Now we will fit and score the models multiple times to get reliable estimate of out-of-fold (OOF) accuracy.

In [None]:
accuracies = []
training_times = []

print(f"Fitting models with {REPEATS} iterations of {FOLDS} fold CV\n")
for k in models.keys():
    print(f"####################################\nTraining Model: {k}")
    start = time.time()
    acc, preds = repeat_cross_validation_accuracy(models[k], X, y, n_folds = FOLDS, n_repeats = REPEATS)
    end = time.time()
    elapsed = end - start
    print(f"Total Training Time: {round(elapsed,4)} seconds")
    print(f"Mean OOF Accuracy: {round(statistics.mean(acc)*100, 2)} %")
    print(f"####################################\n\n")
    accuracies.append(statistics.mean(acc))
    training_times.append(elapsed)

## Results Table

In [None]:
res_df = pd.DataFrame({'Model': list(models.keys()), 'Accuracy': accuracies, f"Train Time ({FOLDS} by {REPEATS})": training_times})
res_df

## Conclusion

Accuracy estimates for all models are significantly lower than the previously reported values but better reflect what we would expect to find on actually unseen data.
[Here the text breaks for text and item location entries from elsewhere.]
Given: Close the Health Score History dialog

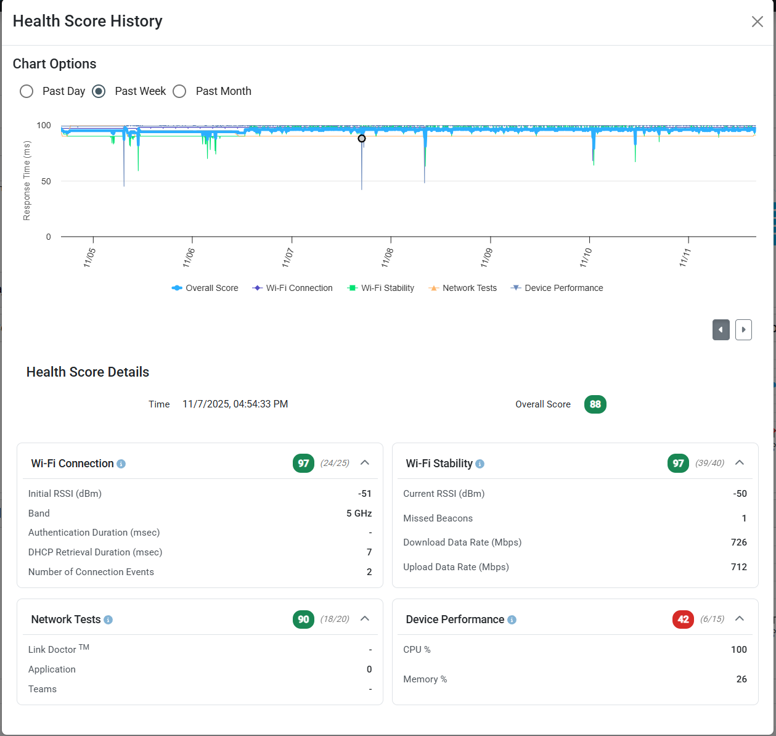Looking at the screenshot, I should pos(757,22).
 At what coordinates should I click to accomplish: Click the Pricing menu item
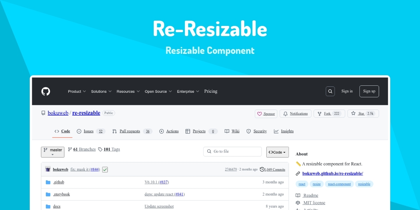point(211,91)
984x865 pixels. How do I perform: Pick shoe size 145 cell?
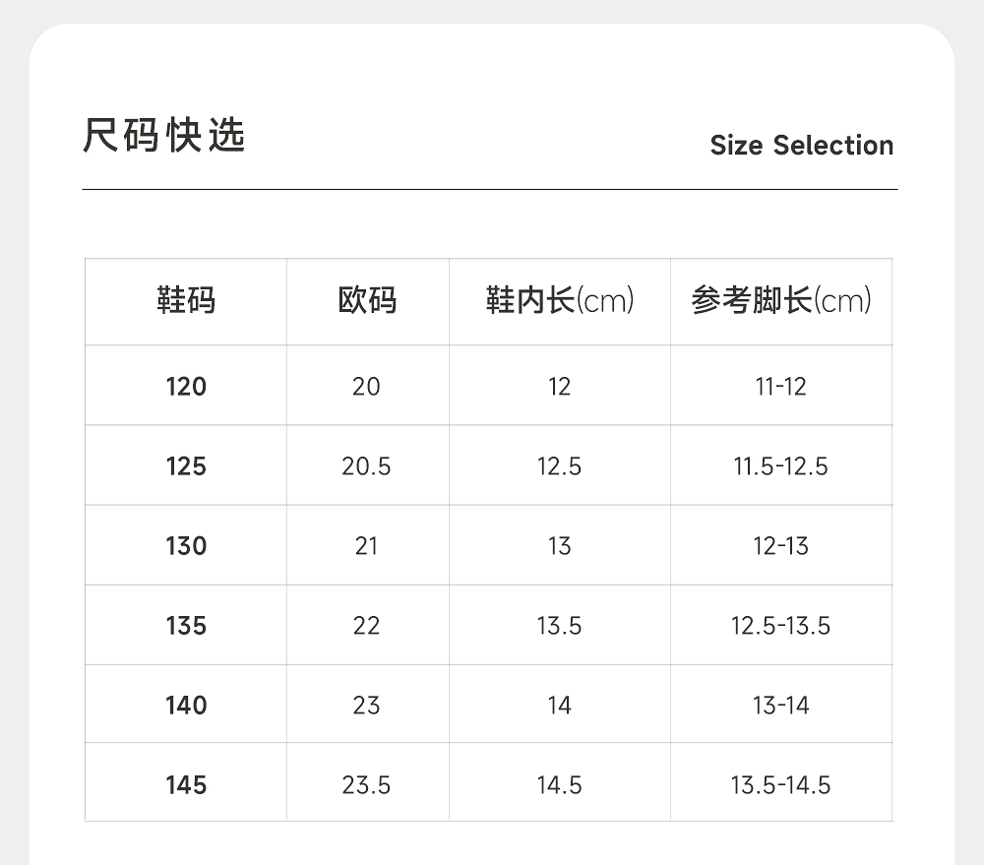click(x=186, y=785)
Its obvious that a method like this using repeated cross validation requires significantly more computation and resources, and this kind of approach may not be suitable for models that require extensive training. However, as we can see in the results table and the code above, the training time and coding required to obtain a more reliable measure of accuracy for most models is trivial even using 5 repeats of 5 fold CV.

There are also concerns about the time variable and whether it is valid to include this in predictive models, I may revisit this notebook to address that at a later date.

Thanks to everyone who has contributed public notebooks and participated in discussions regarding this task. I hope someone finds this helpful.